● TASK: Quote the entries word for word, starting at the line that contains "The image size is (952, 1242)." and ending after the line that contains "[x=750, y=380]".

● EXTRACTED MATERIAL:
>> BEGIN
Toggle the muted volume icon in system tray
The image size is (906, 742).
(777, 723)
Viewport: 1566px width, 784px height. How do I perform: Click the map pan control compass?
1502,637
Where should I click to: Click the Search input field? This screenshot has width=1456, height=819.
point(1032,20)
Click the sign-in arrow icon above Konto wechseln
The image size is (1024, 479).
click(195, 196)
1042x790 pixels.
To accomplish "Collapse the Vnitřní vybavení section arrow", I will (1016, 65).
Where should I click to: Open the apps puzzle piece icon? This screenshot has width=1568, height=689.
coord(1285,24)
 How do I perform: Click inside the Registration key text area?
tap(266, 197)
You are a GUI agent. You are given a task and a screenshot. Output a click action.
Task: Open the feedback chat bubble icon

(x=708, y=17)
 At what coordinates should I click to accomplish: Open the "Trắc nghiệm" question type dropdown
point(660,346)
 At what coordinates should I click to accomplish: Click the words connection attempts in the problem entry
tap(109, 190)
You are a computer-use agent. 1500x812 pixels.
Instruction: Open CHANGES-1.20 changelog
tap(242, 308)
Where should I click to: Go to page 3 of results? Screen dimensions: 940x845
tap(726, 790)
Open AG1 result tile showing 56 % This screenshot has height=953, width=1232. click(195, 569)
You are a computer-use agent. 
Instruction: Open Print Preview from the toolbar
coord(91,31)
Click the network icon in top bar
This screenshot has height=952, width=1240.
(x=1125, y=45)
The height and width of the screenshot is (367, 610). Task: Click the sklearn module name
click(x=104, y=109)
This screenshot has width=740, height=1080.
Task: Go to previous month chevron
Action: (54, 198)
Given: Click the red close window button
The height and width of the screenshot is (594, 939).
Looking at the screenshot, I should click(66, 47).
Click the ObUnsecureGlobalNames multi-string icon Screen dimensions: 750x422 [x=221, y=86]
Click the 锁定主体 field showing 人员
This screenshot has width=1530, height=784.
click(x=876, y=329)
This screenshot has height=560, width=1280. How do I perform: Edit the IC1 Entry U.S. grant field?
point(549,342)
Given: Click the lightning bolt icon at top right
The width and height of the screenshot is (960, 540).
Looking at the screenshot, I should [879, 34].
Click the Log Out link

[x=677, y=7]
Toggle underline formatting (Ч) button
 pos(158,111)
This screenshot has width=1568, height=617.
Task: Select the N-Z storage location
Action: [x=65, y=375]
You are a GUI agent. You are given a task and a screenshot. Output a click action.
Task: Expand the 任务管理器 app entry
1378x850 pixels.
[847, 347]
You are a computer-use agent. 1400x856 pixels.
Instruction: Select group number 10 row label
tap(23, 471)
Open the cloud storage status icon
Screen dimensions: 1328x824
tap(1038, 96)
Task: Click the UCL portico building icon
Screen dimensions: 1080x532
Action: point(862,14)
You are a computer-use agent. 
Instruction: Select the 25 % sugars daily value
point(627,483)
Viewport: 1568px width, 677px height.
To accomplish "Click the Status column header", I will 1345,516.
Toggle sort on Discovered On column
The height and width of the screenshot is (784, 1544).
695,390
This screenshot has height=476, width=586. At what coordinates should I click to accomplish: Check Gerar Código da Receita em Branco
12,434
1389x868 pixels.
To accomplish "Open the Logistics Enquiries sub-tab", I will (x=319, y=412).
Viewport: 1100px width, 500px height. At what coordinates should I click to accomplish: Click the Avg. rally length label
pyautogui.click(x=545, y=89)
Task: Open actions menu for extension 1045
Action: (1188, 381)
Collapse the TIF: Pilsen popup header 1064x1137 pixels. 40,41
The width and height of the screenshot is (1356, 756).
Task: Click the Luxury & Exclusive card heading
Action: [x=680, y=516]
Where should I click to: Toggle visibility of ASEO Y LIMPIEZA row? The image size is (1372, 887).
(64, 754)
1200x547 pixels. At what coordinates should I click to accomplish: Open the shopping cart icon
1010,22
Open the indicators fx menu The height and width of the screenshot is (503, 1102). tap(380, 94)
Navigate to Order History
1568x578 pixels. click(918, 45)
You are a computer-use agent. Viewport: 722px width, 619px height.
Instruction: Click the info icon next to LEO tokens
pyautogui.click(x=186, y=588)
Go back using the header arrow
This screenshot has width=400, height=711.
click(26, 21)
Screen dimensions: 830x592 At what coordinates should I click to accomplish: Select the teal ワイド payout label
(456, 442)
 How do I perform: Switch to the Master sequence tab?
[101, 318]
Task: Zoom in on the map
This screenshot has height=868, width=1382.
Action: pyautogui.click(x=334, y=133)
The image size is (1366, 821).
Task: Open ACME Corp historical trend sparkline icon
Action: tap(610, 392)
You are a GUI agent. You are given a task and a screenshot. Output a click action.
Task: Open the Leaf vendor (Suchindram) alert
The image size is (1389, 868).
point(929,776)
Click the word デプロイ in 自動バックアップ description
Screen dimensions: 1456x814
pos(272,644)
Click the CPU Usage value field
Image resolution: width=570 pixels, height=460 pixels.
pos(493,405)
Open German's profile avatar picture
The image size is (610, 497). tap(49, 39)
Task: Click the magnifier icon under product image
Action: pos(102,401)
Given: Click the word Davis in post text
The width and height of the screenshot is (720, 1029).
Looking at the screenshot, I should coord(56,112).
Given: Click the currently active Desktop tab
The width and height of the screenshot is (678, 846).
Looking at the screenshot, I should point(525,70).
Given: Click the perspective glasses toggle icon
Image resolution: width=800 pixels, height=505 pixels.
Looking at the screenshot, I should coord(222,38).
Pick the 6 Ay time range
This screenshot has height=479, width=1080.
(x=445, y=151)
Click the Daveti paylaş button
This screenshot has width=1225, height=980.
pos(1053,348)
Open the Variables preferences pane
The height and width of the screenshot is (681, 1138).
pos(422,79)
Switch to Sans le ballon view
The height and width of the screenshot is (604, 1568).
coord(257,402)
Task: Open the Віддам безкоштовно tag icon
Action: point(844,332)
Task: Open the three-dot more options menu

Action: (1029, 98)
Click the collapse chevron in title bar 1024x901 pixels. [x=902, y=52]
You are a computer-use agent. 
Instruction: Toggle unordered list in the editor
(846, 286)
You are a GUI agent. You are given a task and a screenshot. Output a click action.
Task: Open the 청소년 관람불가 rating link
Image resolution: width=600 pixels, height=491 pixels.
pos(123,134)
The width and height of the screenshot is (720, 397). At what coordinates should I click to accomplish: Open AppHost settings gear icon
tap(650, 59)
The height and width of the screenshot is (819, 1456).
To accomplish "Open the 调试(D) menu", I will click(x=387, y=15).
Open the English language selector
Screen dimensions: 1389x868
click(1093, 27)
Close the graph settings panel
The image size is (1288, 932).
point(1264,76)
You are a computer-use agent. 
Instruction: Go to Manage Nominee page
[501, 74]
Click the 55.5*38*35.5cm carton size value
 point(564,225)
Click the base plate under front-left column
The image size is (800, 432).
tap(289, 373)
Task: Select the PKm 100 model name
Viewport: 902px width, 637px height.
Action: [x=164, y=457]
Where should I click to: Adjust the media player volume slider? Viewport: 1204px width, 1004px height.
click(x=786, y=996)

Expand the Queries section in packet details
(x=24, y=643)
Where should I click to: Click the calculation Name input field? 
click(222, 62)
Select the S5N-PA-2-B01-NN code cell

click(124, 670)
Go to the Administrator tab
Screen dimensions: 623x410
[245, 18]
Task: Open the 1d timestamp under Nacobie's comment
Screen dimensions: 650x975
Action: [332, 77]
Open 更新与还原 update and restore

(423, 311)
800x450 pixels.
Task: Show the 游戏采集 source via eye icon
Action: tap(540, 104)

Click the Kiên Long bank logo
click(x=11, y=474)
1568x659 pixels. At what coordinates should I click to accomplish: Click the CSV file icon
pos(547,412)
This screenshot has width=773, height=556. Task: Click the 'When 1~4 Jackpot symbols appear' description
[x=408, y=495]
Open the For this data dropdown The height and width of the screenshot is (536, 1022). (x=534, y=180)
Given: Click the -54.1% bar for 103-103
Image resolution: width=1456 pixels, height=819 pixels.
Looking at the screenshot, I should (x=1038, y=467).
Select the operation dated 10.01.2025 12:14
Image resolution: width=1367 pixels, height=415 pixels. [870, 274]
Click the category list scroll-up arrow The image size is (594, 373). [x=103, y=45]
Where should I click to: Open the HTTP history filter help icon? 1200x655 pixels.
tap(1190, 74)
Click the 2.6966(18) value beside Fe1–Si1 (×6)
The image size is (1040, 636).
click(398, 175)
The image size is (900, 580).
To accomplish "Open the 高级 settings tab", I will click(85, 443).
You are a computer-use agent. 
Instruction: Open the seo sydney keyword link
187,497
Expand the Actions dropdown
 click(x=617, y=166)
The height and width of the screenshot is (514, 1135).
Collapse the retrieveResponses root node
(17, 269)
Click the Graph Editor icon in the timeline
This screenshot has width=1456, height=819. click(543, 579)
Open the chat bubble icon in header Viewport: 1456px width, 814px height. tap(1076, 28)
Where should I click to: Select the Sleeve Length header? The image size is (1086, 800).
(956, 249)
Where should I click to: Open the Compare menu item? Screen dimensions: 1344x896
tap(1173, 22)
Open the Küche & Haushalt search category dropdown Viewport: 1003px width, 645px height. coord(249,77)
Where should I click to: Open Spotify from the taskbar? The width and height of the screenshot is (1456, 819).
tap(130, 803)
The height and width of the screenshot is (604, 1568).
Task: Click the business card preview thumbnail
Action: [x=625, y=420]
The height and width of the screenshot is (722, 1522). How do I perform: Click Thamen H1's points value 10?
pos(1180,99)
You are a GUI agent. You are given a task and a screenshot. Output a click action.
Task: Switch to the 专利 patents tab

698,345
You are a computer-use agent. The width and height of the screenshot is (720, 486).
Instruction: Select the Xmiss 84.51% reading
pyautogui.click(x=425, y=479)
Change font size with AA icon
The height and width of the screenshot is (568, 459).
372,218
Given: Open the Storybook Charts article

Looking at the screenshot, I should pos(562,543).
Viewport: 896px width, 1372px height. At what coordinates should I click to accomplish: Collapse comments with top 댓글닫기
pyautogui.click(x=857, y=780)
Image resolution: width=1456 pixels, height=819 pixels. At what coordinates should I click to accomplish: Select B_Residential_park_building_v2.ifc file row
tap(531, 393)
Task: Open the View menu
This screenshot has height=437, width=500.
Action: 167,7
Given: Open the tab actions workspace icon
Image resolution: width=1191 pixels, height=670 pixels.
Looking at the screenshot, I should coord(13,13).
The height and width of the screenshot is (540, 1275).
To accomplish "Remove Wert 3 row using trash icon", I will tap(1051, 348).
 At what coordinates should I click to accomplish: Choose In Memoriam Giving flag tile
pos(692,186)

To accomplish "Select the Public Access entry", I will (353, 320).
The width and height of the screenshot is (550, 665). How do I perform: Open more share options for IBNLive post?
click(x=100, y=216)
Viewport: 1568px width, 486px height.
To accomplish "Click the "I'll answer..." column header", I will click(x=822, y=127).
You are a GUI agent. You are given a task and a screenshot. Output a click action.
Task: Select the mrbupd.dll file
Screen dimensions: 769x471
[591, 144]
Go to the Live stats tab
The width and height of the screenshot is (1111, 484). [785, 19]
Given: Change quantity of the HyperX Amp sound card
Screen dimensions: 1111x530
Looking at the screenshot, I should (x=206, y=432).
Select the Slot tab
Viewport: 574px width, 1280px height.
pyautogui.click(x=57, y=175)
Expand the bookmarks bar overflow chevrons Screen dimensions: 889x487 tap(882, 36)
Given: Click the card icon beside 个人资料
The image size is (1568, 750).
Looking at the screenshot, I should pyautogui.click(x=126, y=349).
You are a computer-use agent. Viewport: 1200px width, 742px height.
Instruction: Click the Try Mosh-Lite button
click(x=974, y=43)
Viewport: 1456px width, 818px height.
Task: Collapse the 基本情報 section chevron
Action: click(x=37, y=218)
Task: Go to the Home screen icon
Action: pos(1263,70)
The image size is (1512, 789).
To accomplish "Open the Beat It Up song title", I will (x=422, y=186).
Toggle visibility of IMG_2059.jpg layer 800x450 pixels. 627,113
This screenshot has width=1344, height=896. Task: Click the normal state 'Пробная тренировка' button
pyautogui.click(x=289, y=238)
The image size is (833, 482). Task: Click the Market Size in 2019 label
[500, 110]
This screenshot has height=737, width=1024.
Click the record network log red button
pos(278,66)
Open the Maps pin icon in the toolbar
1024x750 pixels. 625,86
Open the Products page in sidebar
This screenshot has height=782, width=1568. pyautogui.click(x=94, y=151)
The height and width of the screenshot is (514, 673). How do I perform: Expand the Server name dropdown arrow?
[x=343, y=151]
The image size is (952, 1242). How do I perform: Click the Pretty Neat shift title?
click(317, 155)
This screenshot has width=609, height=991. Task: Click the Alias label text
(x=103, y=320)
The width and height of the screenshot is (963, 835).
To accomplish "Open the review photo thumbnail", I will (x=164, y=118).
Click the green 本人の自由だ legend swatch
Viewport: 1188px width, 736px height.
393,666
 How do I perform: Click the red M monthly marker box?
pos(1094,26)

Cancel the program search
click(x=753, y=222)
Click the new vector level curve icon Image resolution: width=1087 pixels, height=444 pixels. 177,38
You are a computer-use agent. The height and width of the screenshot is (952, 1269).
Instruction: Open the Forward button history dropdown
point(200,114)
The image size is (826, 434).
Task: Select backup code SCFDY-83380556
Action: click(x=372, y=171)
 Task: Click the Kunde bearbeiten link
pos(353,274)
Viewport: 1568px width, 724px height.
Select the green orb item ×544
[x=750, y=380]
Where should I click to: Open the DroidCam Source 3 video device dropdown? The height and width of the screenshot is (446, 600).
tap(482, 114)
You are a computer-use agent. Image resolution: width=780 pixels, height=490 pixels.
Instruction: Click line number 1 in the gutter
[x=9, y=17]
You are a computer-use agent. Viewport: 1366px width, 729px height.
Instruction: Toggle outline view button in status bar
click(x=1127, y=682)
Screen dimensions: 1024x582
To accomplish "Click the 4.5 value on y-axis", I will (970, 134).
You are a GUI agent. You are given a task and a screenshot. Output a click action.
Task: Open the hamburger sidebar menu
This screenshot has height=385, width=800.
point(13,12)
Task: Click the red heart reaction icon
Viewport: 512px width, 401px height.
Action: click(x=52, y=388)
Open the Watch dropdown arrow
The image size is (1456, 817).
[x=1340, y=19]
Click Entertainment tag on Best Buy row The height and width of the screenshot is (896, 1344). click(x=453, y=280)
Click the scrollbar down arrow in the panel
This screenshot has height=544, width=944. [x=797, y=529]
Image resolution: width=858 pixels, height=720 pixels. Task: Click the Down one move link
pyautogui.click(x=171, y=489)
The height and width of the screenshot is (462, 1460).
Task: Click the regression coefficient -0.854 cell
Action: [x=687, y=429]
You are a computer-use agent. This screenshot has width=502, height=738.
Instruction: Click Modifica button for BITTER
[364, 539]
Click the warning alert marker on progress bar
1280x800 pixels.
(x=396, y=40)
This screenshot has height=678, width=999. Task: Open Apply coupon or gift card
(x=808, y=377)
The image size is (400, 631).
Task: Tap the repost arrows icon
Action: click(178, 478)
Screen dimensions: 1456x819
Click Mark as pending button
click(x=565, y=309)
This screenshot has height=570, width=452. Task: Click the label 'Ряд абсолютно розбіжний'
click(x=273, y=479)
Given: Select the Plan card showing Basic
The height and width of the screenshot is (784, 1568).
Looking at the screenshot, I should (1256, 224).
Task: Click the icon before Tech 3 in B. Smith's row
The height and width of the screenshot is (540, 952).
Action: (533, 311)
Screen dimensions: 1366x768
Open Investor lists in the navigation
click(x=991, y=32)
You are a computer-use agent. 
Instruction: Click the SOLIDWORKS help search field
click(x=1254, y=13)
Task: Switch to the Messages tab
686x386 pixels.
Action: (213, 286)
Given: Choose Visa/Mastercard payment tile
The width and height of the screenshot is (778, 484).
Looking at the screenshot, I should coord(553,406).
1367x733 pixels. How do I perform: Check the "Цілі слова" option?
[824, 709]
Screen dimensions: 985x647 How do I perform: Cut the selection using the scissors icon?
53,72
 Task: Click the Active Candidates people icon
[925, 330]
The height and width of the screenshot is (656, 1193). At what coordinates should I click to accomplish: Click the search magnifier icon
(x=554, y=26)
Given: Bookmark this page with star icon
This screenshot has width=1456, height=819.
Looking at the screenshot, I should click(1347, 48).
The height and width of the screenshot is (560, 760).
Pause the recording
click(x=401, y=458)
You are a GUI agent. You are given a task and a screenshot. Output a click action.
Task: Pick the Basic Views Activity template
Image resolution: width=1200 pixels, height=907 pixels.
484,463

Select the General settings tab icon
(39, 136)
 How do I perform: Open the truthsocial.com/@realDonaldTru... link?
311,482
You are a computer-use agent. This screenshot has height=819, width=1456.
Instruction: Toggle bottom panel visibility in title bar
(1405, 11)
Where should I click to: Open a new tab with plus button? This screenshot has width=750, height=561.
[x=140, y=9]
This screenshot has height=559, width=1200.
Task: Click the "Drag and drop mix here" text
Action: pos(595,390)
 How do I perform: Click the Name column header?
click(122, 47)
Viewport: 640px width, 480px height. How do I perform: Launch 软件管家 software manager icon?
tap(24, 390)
>> END
● THE REPLY:
The image size is (952, 1242). How do I perform: Click the Pretty Neat shift title?
click(317, 155)
This screenshot has width=609, height=991. Task: Click the Alias label text
(x=103, y=320)
The width and height of the screenshot is (963, 835).
To accomplish "Open the review photo thumbnail", I will (x=164, y=118).
Click the green 本人の自由だ legend swatch
Viewport: 1188px width, 736px height.
393,666
 How do I perform: Click the red M monthly marker box?
pos(1094,26)

Cancel the program search
click(x=753, y=222)
Click the new vector level curve icon Image resolution: width=1087 pixels, height=444 pixels. 177,38
You are a computer-use agent. The height and width of the screenshot is (952, 1269).
Instruction: Open the Forward button history dropdown
point(200,114)
The image size is (826, 434).
Task: Select backup code SCFDY-83380556
Action: click(x=372, y=171)
 Task: Click the Kunde bearbeiten link
pos(353,274)
Viewport: 1568px width, 724px height.
Select the green orb item ×544
[x=750, y=380]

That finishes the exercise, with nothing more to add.